Weaknesses: In common with essentially all quantum machine learning, the paper's direct relevance to practical ML is some time away. Even so, the work is solid. My main reservation about the particular methodology concerns the future scaling of the number of rounds of post-selection required for controls in superposition; it is encouraging that the authors observe this to be mild and diminishing for the experiments considered, but as the number of qubits was small by virtue of requiring classical simulation, might there be no reason to suspect some instabilities or exponential increase in the post-selection complexity as more qubits are involved? Can the authors provide some sort of ansatz or heuristic argument to reassure us?

Correctness: The claims and methods used in the paper are to my understanding correct.
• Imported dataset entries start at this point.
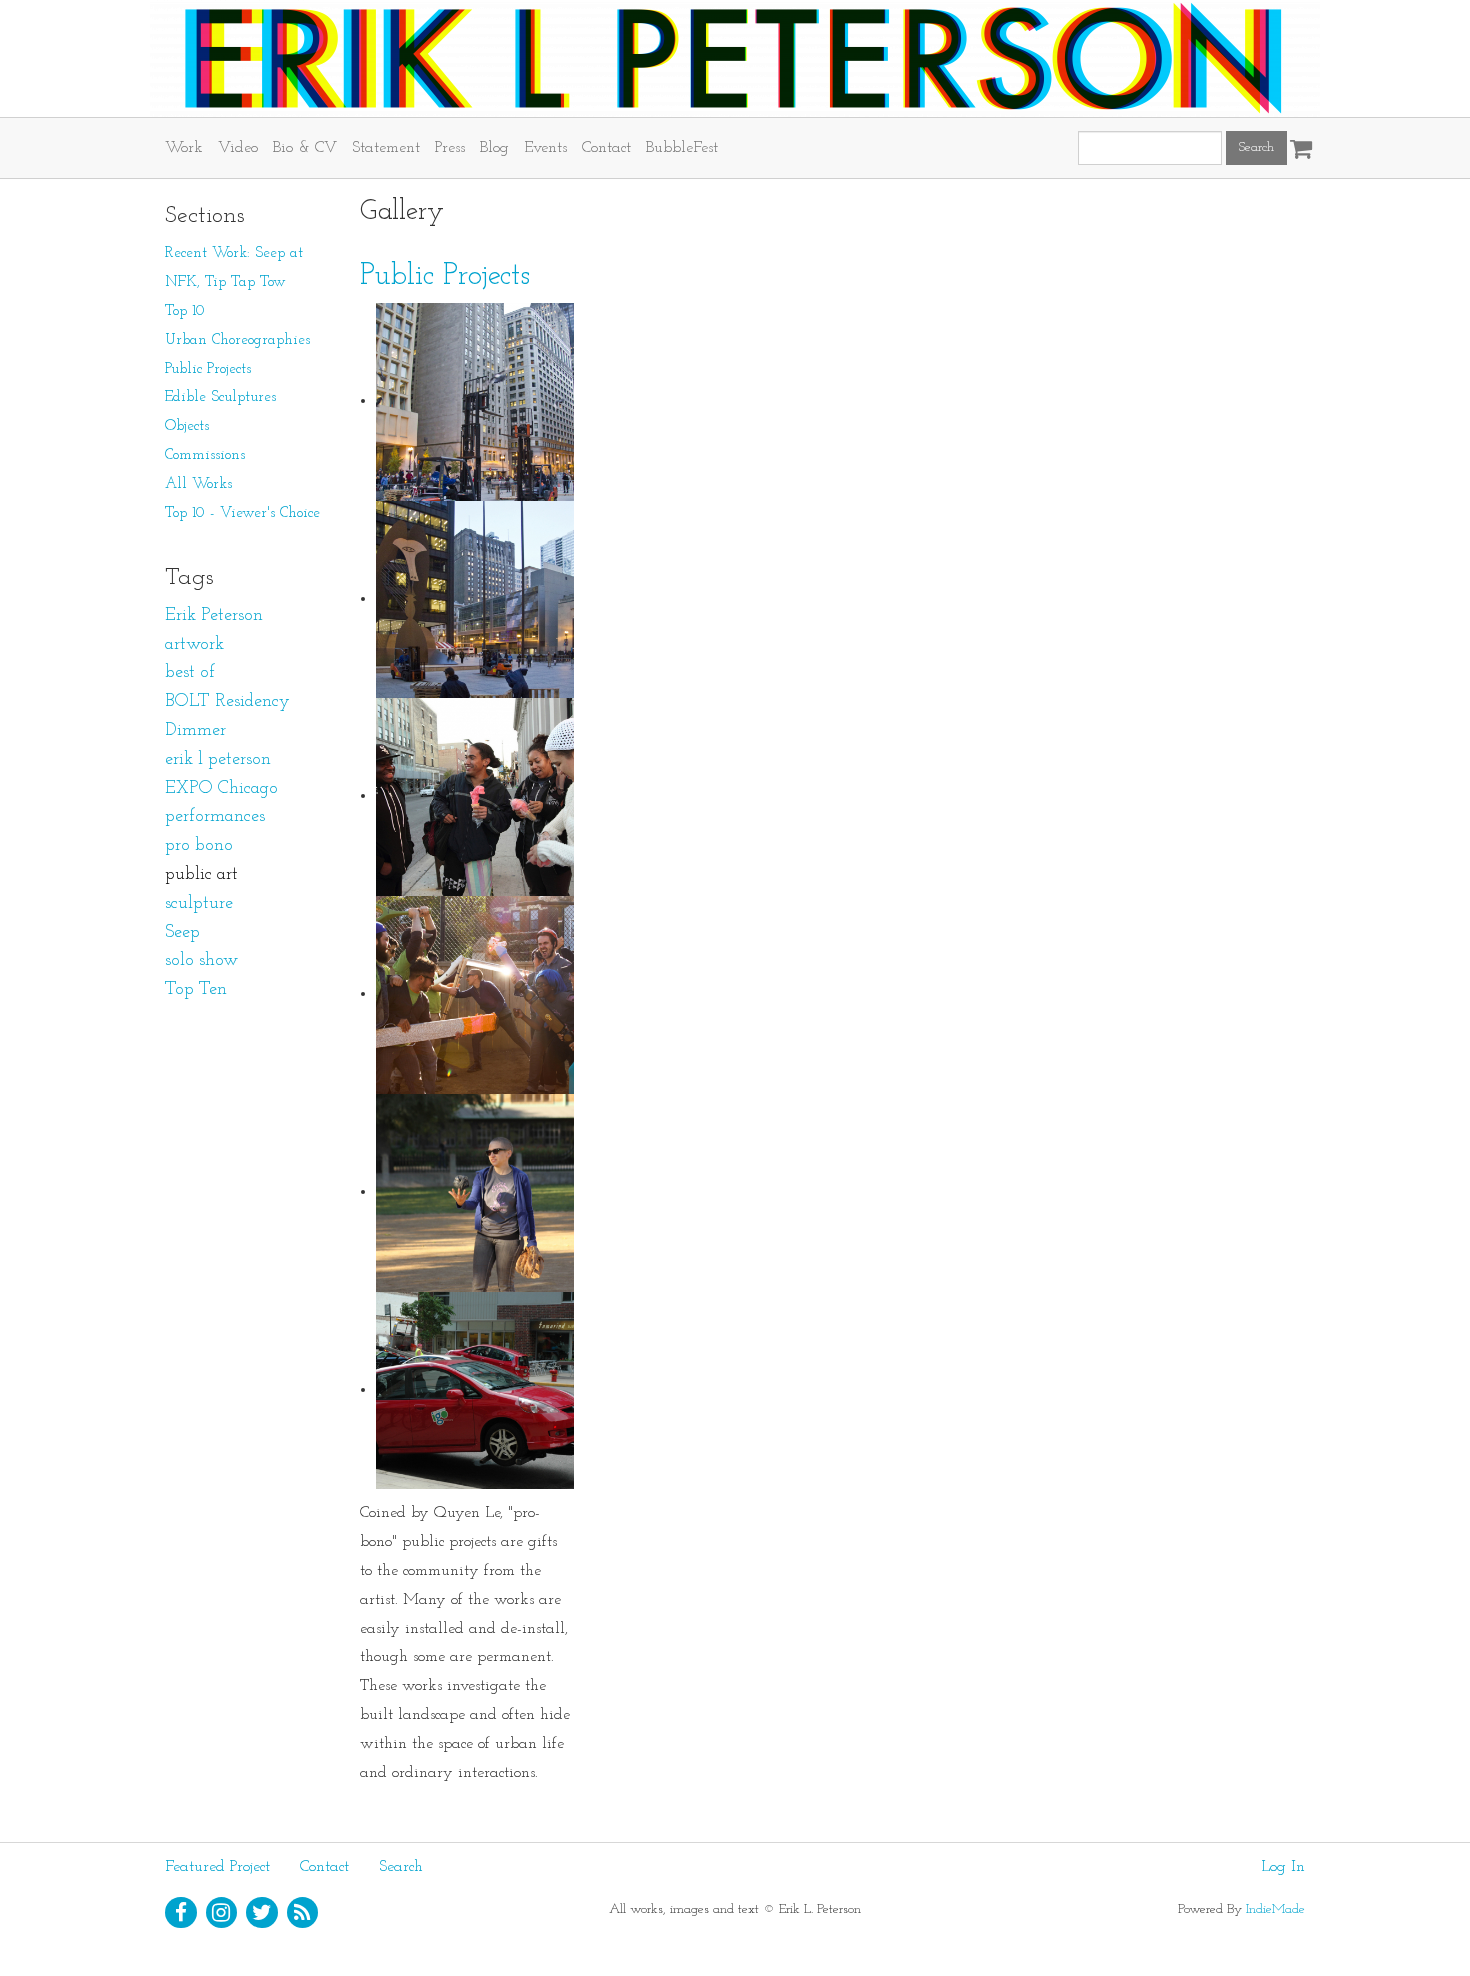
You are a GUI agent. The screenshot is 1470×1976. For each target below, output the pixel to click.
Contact (606, 148)
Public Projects (445, 276)
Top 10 (185, 311)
Clarity: The paper is very well-written.

Relation to Prior Work: Relation to prior work is well-acknoweldged.

Reproducibility: Yes

Additional Feedback: To share a few high-level remarks about the work as a whole: - Competing against classical algorithms on classical problem domains is IMHO a long-shot. One issue is the gate delays that can be expected for any realistic quantum hardware in the future. The unfortunate fact for quantum machine learning (and many quantum algorithms overall) is that classical computing hardware such as FPGAs, ASICs, and GPUs are extremely nimble. Unless a true exponential speedup can be expected on a given problem domain, objective gains will be quite hard to achieve. One area in which such a speedup may be expected is in the very important problem of simulation of dynamical quantum systems, which as stated in the conclusion are currently done with classical RNNs. - Re: solving the gradient vanishing/exploding gradient problem- this is an admirable goal; as the paper acknowledges, there has been considerable study into mitigating the effect in classical RNNs. Many of these solutions are indeed expensive, but progress is being made (indeed this reviewer has made some unpublished progress in getting around several of the obstacles). This paper's contribution is appealing as the unitary operations defining quantum gates "natively" have this property.